Momentum, or the lack thereof, is a powerful thing.
It’s the curse of the blank page – once you start eating into the word count and forming some paragraphs, momentum kicks in and it gets easier. It’s starting that’s the difficult part.
Re-starting is even harder.
I often feel a bit like the old, red minibus my church used to have. Once you got the engine running, you flipping well kept it running, because you were never quite certain that it would ever start again.
You see, I haven’t blogged for a while. And the longer I leave it, the harder it is to pick it back up. I put pressure on myself. Tell myself that because I’ve left it so long that I can’t just write anything – it needs to be amazing. Wisdomous, witty and woven together delicately with the skill and hand-eye co-ordination of a microscopic sand sculptor.
And there is the problem. Because that’s a lie. I don’t think that’s how momentum works.
Any step forward creates momentum – however small. It doesn’t matter if I write some utter pigswill, something completely bizarre (like that thing about Andy Murray.

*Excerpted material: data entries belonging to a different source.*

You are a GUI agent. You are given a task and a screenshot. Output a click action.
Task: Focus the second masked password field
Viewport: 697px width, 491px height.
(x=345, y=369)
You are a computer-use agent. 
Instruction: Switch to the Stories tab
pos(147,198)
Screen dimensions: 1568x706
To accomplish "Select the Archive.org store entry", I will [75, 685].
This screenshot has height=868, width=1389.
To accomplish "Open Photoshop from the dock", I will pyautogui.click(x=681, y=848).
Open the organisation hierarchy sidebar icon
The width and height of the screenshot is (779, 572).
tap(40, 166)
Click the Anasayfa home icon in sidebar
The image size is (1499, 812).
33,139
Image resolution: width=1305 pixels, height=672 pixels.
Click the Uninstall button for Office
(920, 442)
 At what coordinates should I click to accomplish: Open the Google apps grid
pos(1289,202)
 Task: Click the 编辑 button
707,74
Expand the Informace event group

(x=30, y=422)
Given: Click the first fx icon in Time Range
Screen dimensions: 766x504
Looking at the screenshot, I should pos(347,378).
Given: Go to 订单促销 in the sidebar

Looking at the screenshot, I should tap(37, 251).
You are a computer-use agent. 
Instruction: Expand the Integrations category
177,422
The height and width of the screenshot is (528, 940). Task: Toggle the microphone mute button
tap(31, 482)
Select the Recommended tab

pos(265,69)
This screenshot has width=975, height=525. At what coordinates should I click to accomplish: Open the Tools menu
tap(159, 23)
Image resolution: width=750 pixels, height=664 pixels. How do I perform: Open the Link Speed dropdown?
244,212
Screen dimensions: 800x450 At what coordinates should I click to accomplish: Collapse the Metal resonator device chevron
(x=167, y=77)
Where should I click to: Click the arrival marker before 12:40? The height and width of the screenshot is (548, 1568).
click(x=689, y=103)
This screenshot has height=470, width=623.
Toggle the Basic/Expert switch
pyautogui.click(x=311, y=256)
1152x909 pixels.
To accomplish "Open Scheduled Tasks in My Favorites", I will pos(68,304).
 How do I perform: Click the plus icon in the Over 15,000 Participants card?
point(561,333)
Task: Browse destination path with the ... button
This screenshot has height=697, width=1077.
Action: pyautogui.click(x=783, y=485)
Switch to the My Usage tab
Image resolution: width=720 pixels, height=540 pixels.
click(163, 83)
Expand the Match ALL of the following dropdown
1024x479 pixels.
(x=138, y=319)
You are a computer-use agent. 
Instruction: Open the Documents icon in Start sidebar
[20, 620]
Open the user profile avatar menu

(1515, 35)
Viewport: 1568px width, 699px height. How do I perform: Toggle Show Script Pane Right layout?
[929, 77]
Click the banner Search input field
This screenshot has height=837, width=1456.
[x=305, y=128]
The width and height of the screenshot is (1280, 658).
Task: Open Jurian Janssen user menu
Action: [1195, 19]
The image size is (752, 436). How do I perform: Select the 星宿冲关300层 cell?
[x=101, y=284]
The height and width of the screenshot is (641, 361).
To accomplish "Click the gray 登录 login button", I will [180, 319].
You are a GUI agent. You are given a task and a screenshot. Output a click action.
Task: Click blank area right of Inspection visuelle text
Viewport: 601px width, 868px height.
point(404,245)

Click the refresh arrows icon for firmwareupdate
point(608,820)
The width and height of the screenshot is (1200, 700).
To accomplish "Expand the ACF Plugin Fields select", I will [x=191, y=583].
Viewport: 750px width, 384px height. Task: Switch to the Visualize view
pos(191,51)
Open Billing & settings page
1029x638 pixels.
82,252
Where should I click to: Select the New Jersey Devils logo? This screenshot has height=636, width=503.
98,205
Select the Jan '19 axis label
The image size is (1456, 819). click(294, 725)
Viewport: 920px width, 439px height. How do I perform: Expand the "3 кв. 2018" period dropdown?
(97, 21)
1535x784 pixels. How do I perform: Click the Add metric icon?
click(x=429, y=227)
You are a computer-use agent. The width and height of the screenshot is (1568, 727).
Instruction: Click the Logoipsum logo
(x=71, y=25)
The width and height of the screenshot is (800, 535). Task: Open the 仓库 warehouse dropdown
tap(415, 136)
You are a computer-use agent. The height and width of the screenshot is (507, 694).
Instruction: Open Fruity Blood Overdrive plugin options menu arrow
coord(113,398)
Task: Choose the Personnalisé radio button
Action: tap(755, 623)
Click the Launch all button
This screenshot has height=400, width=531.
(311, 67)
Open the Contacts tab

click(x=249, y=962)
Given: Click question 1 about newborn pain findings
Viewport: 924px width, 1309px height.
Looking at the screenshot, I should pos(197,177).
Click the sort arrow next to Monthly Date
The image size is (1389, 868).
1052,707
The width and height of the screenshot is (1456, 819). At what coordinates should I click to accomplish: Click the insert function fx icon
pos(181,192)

I am sorry about that) or the blog equivalent of a Mr Men book – short, but beautiful and funny – speaking to deep, spiritual and grammatical truths.
What matters is that I do something. Anything. If I keep waiting for the perfect moment or some incredible inspiration, like the big red bus, I may never start again.
So whatever it is that you are lacking momentum for – creating a new habit, picking up an old creative endeavour – just get on with it. Start small; start really terrible if you must. But whatever you do, start. Or start again.
Don’t wait. Create your own flipping momentum.